Downloads.jl
Downloads.jl copied to clipboard
Using `easy_hook` for per-request parameters
Currently the easy_hook
function gets passed an info
parameter with URL, method and headers:
https://github.com/JuliaLang/Downloads.jl/blob/e22219f6cf8e474ace8624534188f23858e56779/src/Downloads.jl#L341-L342
But I can't see how to use this to set options on a per-request basis as HTTP.jl currently allows for things like the connection timeout (https://curl.se/libcurl/c/CURLOPT_CONNECTTIMEOUT.html). Ideally we'd add connection timeouts and some other obviously useful parameters (will post a separate issue about those), but to cover more unforeseen settings it would be helpful if there was some way to get per-request items into the info
struct.
I'm not sure what's best for the API. A couple of possible ideas:
- Add an
easy_hook_opts::Any=nothing
keyword torequest
, and just pass this through in theinfo
tuple. - Add an
easy_hook::Union{Function,Nothing}=nothing
keyword torequest
and invoke this on the easy handle (maybe in addition to the easy hook which is contained in theDownloader
).
I kind of favor the second of these ideas. Perhaps not as a public part of the API, but as an escape hatch it sure would be handy.

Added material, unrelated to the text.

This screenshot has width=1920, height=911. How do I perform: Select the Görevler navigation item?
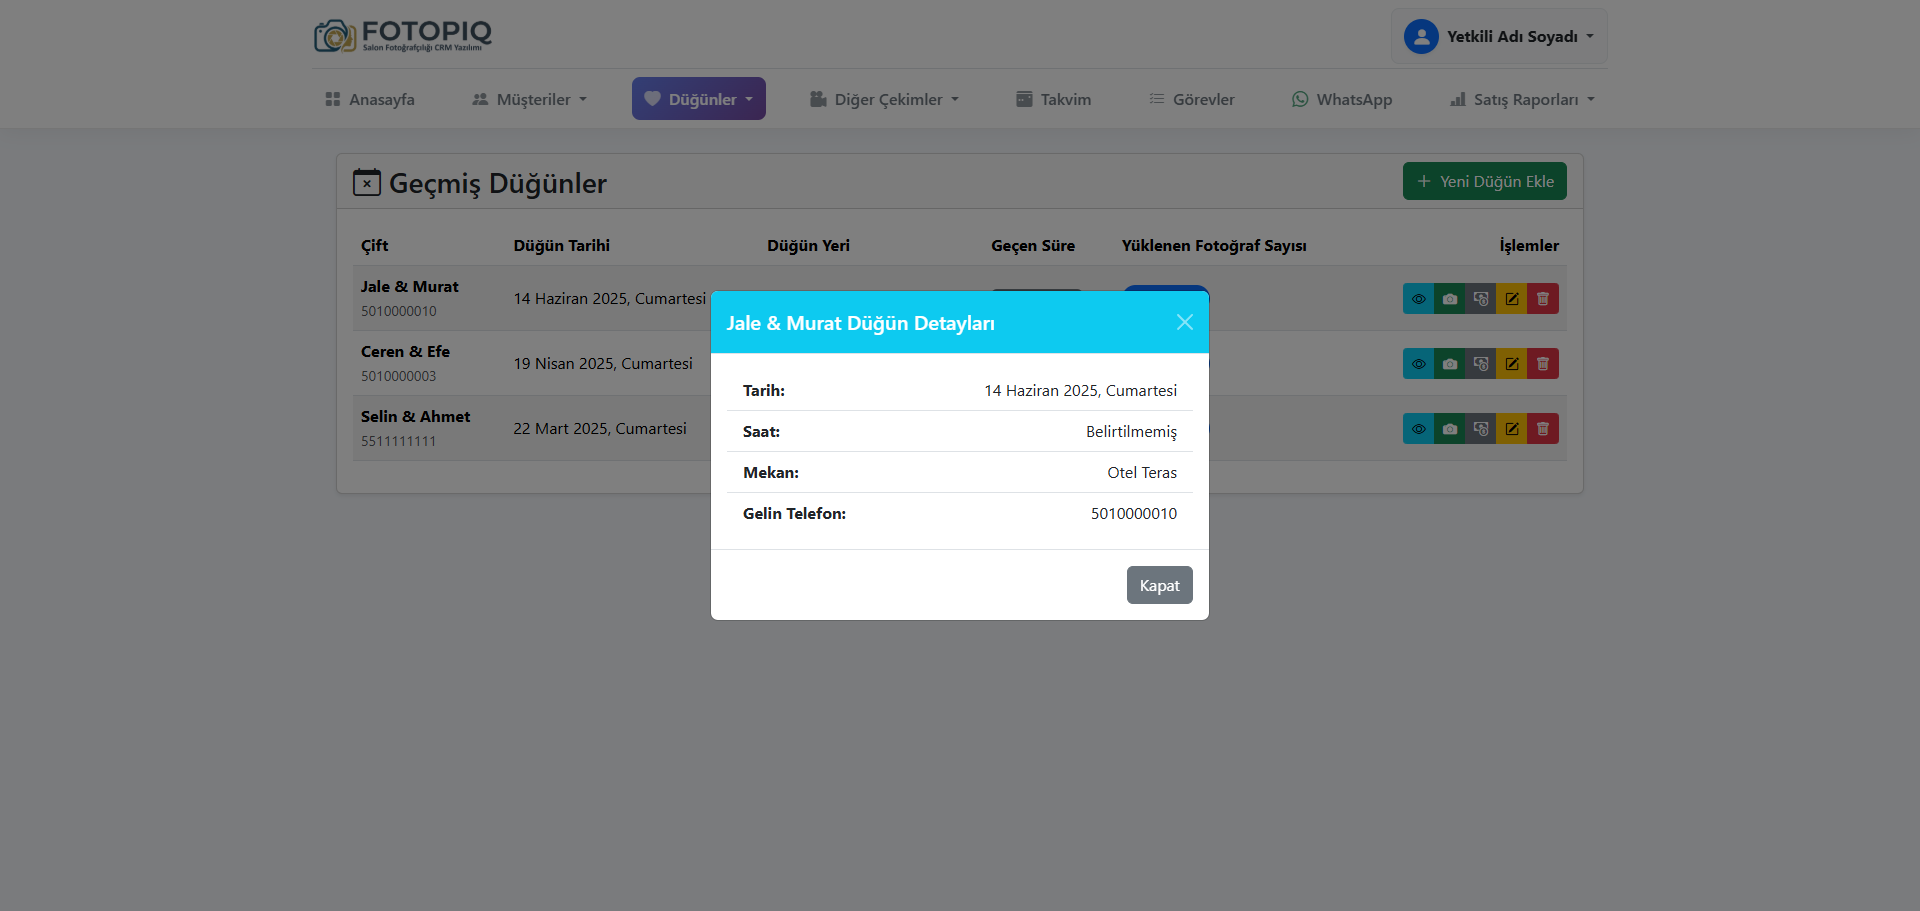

Another example of this: AWS.jl has a new Downloads-based backend (https://github.com/JuliaCloud/AWS.jl/pull/396) but they needed to set Curl.CURLOPT_FOLLOWLOCATION
to false. Currently they're accepting a potential race condition in one part of the code to set the easy_hook
on the downloader: https://github.com/JuliaCloud/AWS.jl/pull/396#discussion_r688658942
For the redirects case we ran into in AWS.jl, I think it could make sense to expose a redirect
keyword like HTTP.jl does, and then set the hook accordingly, to expose a slightly nicer API over the lower-level Curl options.
But for the general case, I agree it would be good to be able to configure this on a per-request basis. My understanding is you often do want a shared downloader object in order to re-use connections and things like that, which is why the possible solution of "just make a new downloader globally configured how you want" isn't ideal in general. So I think it would be good to be able to configure this on a per-request level.
For per-request modification of the easy
handle, it doesn't really make sense to pass in any info since your callback is specific to one download. It also doesn't make sense to try to squeeze info through keywords. It would make more sense to provide a callback that can arbitrarily modify the easy
handle. E.g. something like this:
download(url) do easy
Curl.setopt(easy, Curl.CURLOPT_WHATEVER, value)
end
I don't know if it's worth using the do block syntax for this, but alternatively one could do this:
download(url, easy_hook = easy->Curl.setopt(easy, Curl.CURLOPT_WHATEVER, value))
This raises the question: is this callback called in addition to the easy hook that's registered with the Downloader
object or instead of it? In general, the easy hook business doesn't compose in the sense that you can't add these options from multiple places without them clobbering each other. The composable version would be to have a stack of easy hooks and calling them all in this order:
- Create the easy handle
- Apply global easy hook callbacks in order
- Apply downloader easy hook callbacks in order
- Apply the request easy hook callback
- Do the request.
That's a change to how the easy hooks work; maybe we'd want to make it an official API.
Apply downloader easy hook callbacks in order
I think this can already be done in a round about way — if the user has a Downloader
, the can install an easy_hook
closure which internally uses a stack of options or functions to apply.
Yes, but the point is that if multiple independent parties have set easy hooks, currently it will break. Instead, we would like for that to work.
Yes, but the point is that if multiple independent parties have set easy hooks, currently it will break. Instead, we would like for that to work.
Can't independent parties just use their own Downloader
instances to get a well-defined set of curl options? Some subsets of options are interdependent so it doesn't seem very composable to have multiple parties setting them.
For the global Downloader
instance I feel like that can only be safely modified at the whole-application level — if several libraries modify it they can easily clash in non-composable ways. So it may be adequate to have a single easy_hook
for use by the application.
I could be persuaded otherwise. Do you have a particular use case in mind where it would be useful to compose global options without a central authority (ie, the application) knowing the complete list?
Right, but it's fairly common for someone to want to set libcurl options that will affect the global downloader because they're needed to make download operations done somewhere else work. Suppose, for example, someone wants to inject some auth header when making requests to certain hosts. Someone else wants to set some other option. That could be made to work. Obviously, if you're in a position to inject a custom downloader into the download operation, that's better, but that's not always the case. Being able to set options on a single download is sufficient for anything if you control the download code but that's not always the case.